[Data entries]
_____

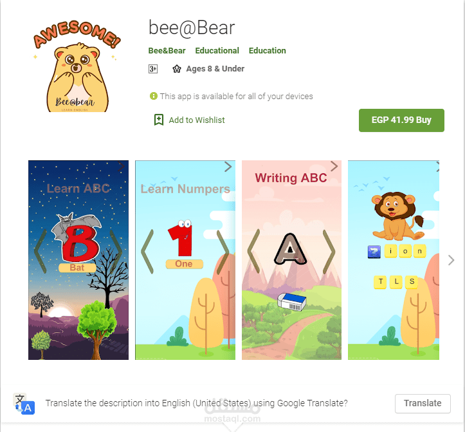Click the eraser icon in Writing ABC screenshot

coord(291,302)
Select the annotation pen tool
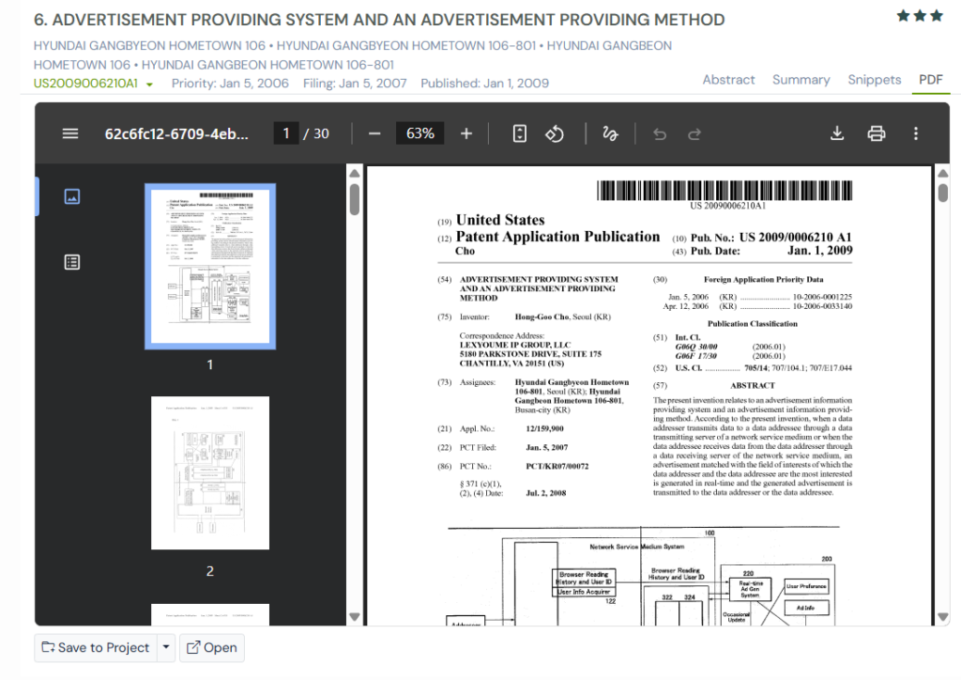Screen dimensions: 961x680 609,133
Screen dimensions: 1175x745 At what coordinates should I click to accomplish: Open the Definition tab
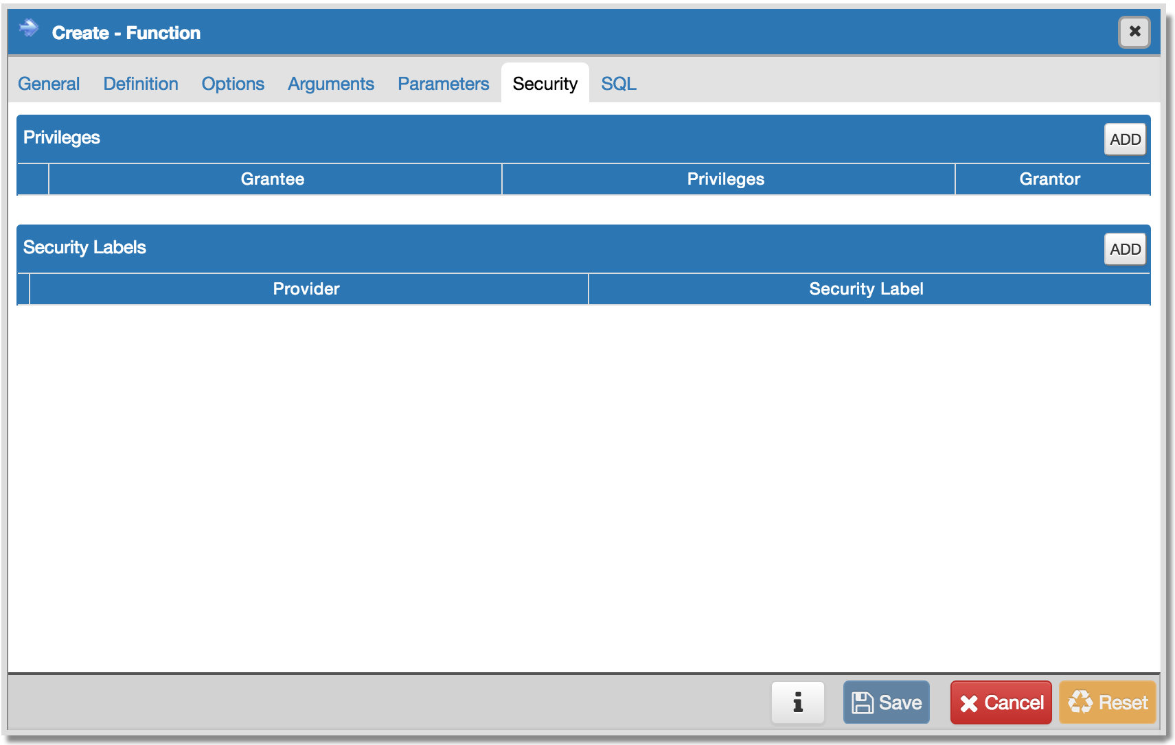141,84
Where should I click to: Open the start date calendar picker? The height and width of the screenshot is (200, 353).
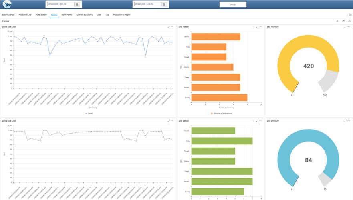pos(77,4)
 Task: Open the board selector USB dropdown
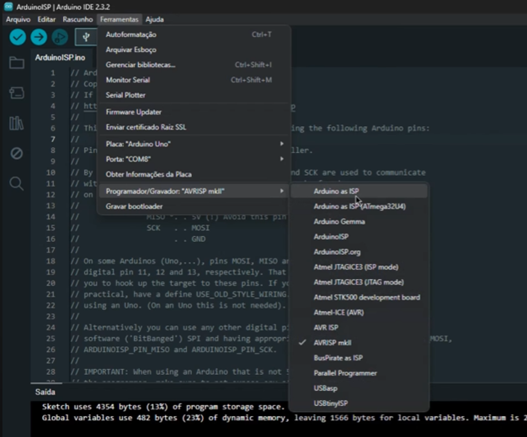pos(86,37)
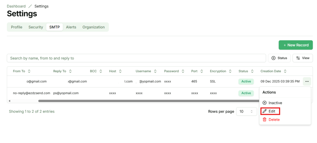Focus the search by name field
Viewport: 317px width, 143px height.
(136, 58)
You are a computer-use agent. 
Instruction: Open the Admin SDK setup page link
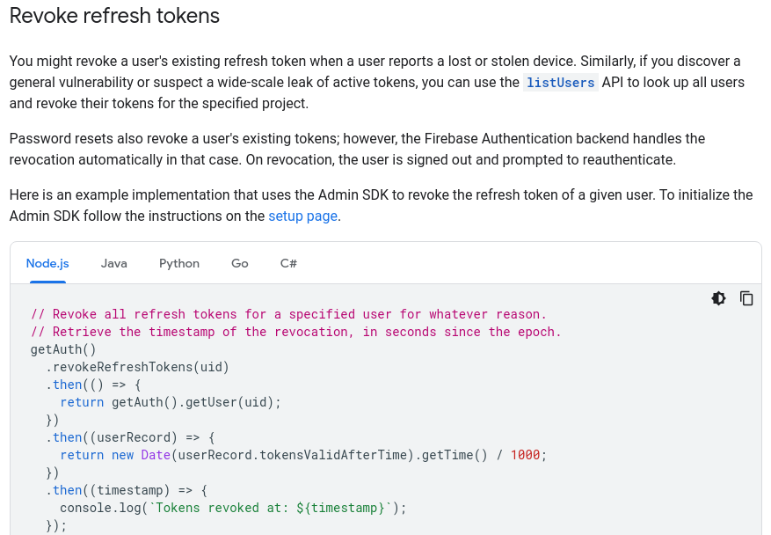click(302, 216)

_____

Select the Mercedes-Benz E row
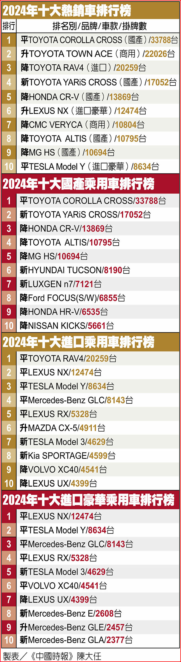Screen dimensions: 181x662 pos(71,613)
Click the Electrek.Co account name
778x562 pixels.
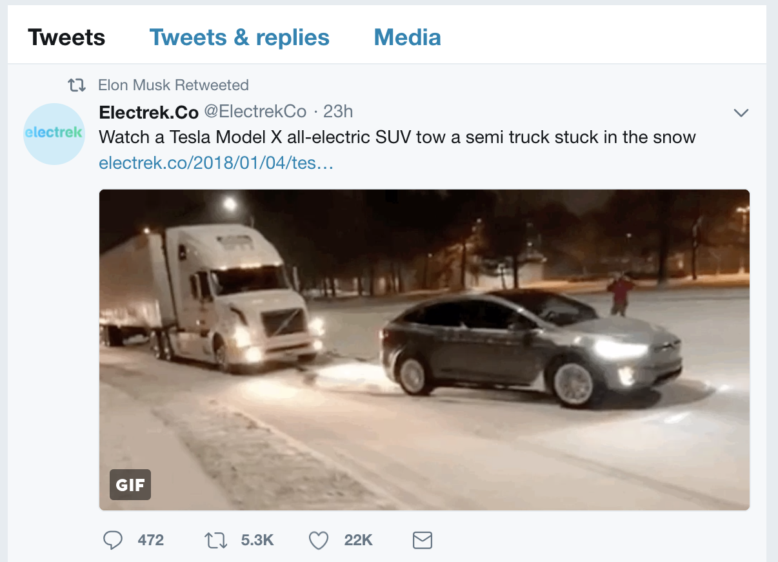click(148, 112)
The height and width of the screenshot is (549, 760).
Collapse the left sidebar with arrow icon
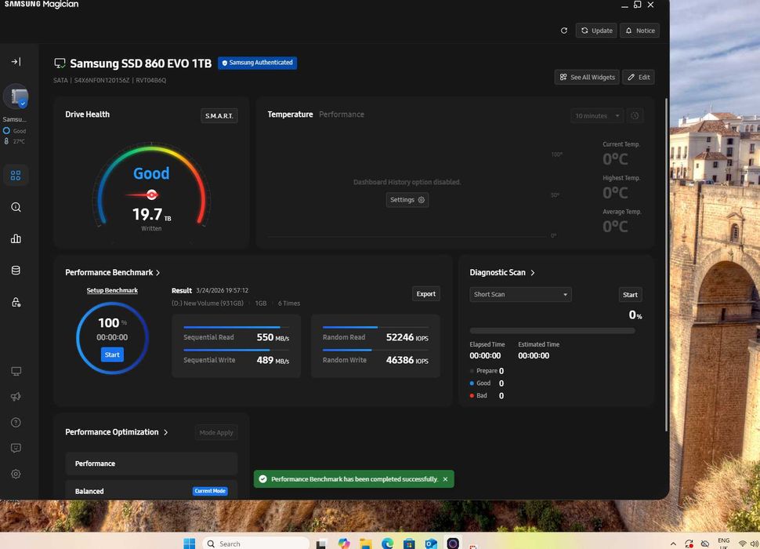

_____

Problem to solve -> Restate word for word every line from the one with "Click the Electrek.Co account name" up to and including the one with "Collapse the left sidebar with arrow icon" in the records above, minus the pictures.

Output below ->
Click the Electrek.Co account name
778x562 pixels.
click(148, 112)
The height and width of the screenshot is (549, 760).
Collapse the left sidebar with arrow icon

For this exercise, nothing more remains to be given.